◆ Work request
Copy, from the data below, every line that has "will" in it.

◆ Given information
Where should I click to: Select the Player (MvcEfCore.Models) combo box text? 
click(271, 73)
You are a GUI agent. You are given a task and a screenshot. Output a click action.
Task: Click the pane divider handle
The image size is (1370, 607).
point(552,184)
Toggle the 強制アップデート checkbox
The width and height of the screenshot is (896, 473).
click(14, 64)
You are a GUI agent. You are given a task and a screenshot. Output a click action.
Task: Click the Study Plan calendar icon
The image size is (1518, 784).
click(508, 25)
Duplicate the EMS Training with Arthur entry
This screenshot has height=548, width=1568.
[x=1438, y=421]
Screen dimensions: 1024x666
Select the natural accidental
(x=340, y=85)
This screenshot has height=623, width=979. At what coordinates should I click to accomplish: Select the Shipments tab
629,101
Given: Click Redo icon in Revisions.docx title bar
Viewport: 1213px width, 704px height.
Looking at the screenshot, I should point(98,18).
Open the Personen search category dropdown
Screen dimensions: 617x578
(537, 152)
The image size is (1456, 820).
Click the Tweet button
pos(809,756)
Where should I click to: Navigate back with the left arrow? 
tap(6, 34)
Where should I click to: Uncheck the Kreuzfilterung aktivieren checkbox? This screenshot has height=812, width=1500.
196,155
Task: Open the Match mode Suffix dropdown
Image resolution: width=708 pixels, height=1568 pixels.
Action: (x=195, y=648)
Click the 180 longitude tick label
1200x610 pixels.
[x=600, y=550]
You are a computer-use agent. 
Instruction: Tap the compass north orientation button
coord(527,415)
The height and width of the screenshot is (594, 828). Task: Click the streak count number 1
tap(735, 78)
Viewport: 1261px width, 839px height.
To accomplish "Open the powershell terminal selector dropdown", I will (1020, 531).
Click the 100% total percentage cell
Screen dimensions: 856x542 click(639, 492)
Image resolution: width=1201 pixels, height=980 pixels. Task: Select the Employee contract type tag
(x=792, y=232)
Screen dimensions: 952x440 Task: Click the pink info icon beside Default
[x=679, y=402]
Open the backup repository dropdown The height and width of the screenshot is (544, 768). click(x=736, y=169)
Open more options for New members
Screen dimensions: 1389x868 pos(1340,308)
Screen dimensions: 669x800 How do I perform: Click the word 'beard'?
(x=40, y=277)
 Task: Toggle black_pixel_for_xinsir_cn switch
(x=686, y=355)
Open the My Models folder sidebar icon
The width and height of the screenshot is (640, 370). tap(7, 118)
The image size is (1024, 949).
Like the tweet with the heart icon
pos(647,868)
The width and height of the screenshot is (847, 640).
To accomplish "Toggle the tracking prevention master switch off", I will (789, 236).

◆ Exercise response
To accomplish "Open the powershell terminal selector dropdown", I will (1020, 531).
To accomplish "Toggle the tracking prevention master switch off", I will (789, 236).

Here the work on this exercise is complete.